How long is sinners in the hands of an angry god
No comments on this item Please log in to comment by clicking here. Friday, November 12, About us Advertise with us. Toggle navigation Main menu. Log in Subscribe. Posted Saturday, July 9, pm. Other items that may interest you. Powered by Creative Circle Media Solutions. What contrasting images does Edwards use to describe God's wrath? What have Edwards listeners done to provoke God? What have Edwards's listeners done to provoke or anger God? They have refused to acknowledge God's total power over their lives.
They have sinned too much. They have been cruel to their fellow human beings. How does Edwards use repetition? Repetition: Purposefully repeated words or phrases to create a rhythm, reinforce a message, and to enhance a mood or emotional effect. Audience: To whom is Edwards' sermon directed? What metaphors are used in Sinners in the Hands of an Angry God?
One of the most famous metaphors in American literary history is found in this work. The Wrath of God. At times Edwards can seem a little inexact and imprecise in his metaphorical imagery. The Restraint of God. The Invisible Enemy. What does the wrath of God is like great waters mean? This particular quotation contains a simile, and it compares God's wrath to flood waters that are, for the moment, safely held back by a dam; those waters rise higher and higher, threatening to crest the top of the dam, or even break it, and flood the land around it.

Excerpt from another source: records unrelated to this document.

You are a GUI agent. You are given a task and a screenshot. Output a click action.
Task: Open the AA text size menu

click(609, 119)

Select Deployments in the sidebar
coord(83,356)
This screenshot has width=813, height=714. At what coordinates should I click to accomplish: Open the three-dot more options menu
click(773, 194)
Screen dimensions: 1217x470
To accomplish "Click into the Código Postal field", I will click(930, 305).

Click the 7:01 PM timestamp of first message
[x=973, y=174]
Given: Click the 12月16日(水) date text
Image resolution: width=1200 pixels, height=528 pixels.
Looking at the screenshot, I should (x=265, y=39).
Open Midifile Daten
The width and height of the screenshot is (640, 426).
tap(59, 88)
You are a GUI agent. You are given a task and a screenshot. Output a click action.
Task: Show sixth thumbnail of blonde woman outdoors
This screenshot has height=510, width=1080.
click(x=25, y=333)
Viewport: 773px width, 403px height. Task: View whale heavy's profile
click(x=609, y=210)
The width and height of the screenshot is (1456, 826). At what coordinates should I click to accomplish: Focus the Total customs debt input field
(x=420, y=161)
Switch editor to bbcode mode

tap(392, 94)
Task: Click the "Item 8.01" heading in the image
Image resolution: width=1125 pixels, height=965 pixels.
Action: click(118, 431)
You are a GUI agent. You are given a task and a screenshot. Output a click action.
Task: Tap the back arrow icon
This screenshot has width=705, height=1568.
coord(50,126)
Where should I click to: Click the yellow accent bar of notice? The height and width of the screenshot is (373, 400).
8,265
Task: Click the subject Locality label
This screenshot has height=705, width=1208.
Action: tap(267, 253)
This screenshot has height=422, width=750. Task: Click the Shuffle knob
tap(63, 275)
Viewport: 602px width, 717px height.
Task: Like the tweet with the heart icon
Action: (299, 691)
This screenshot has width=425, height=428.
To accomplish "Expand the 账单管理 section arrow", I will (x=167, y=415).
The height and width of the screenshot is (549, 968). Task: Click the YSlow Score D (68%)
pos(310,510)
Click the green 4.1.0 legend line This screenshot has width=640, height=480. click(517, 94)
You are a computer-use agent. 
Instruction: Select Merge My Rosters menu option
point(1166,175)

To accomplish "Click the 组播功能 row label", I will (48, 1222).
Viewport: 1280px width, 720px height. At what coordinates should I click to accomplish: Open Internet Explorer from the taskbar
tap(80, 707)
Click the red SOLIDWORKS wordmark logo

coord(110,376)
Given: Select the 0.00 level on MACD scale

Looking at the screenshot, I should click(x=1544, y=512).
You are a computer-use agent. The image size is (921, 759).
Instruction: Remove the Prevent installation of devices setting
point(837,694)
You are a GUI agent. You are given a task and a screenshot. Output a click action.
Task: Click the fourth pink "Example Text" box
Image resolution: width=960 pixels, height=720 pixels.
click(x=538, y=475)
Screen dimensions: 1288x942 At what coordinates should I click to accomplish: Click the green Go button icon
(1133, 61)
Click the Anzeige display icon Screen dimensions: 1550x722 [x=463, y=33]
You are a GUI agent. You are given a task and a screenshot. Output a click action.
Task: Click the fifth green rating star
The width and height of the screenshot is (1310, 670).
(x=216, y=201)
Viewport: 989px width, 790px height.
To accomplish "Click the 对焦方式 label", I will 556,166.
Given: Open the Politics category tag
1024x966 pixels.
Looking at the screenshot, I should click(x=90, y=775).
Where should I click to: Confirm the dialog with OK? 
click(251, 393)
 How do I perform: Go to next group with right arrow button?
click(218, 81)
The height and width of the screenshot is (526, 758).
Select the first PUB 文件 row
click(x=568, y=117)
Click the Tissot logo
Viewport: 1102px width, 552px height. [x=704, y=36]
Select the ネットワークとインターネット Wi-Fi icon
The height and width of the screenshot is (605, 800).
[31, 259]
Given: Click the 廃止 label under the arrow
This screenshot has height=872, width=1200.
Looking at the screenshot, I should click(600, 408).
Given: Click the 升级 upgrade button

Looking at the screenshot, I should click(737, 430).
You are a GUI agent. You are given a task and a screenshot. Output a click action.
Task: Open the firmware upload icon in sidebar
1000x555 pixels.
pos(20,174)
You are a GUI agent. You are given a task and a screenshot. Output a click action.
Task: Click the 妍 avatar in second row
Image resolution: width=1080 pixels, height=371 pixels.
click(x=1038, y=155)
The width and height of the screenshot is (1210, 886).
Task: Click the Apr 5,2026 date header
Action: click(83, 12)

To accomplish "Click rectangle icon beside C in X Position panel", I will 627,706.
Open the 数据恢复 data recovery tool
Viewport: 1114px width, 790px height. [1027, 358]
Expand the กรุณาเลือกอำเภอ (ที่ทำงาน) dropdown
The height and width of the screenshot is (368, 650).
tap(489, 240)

What is the Maori lunar calendar? Rationalists, whom Edwards classed as "Arminians," proposed a theology derived from reason and nature. They also argued that individuals were fundamentally moral beings with the ability to choose their faith, a belief that cut against the traditional Calvinist doctrine of human depravity.
By , when celebrity English evangelist George Whitefield conducted his first preaching tour in the American colonies, those local revivals had grown into the mass religious movement that would later become known as the First Great Awakening. Whitefield, Edwards, and other preachers like Gilbert Tennent criticized American churches for their cold theological rationalism while proclaiming a revivified Calvinist gospel. It was in this environment that Edwards preached "Sinners in the Hands of an Angry God" while filling the pulpit in Enfield, Connecticut on July 8, Edwards wanted to convince the parishioners that their religious faith was dead, that they were sinners, and thus they faced the righteous judgment of God should they not repent and turn from their false religious security.
The sermon's text came from Deuteronomy chapter 32, a passage in which God warned the nation of Israel that judgment was coming. The Israelites had grown "heavy and sleek" v. If they did not repent and turn, verse 35 warned, "To me belongeth vengeance and recompence; their foot shall slide in due time: for the day of their calamity is at hand, and the things that shall come upon them make haste.
They too deserved God's condemnation and if they died in their sins they would go to hell. In one of the most famous portions of the sermon, Edwards compared them to a spider or "some loathsome insect" being dangled over a fire, their very existence "provoking his [God's] pure eyes" by their "sinful wicked manner of attending his solemn worship.
Consider the fearful danger you are in," the audience broke into such loud shrieks and wails that he could not finish. For Edwards, the metaphor of a spider dangling above a fire was not meant merely to impress his listeners with how dire their position but also to drive them to thankfulness that God had preserved them from the fire thus far.
God's hand was not ominous, but an undeserved act of preservation. It was proof, to him, of God's loving sovereignty that any should be saved from hell when all deserved precisely that. If Edwards had been able to finish his sermon, he would have told his audience of "an extraordinary opportunity, a day wherein Christ has flung the door of mercy wide open, and stands in the door calling and crying with a loud voice to poor sinners.
Edwards's sermon was quickly printed in tract form and spread throughout the colonies. Critics of the First Great Awakening just as quickly seized on the sermon, accusing Edwards of preaching an "antinomian," or lawless, gospel that so over-emphasized human depravity that Christians would no longer feel compelled to do good works.
Edwards countered that charge with a series of books, culminating with a biography of a Calvinist missionary to the Indians named David Brainerd meant to showcase the good works and piety that resulted from a Calvinist theology. The controversy even reached into the pews of Edwards's own church in Northampton, which dismissed him in In the late 19th century, the sermon had a bit of a revival as theological liberals used it to exemplify the outdated, depressing nature of conservative theology.
Protestant liberalism, or later sometimes called modernism, sought to replace Edwards's emphasis on the angry God of the Old Testament with a focus on the loving, socially-oriented Jesus of the New Testament. In a sense, modern liberals found it easier to sympathize with Edwards as a youthful, anti-Calvinist rebel than as the revivalist preacher he became as an adult. In the late 20th century, conservative theologians rediscovered Edwards's work along with that of many other American and English Puritan theologians.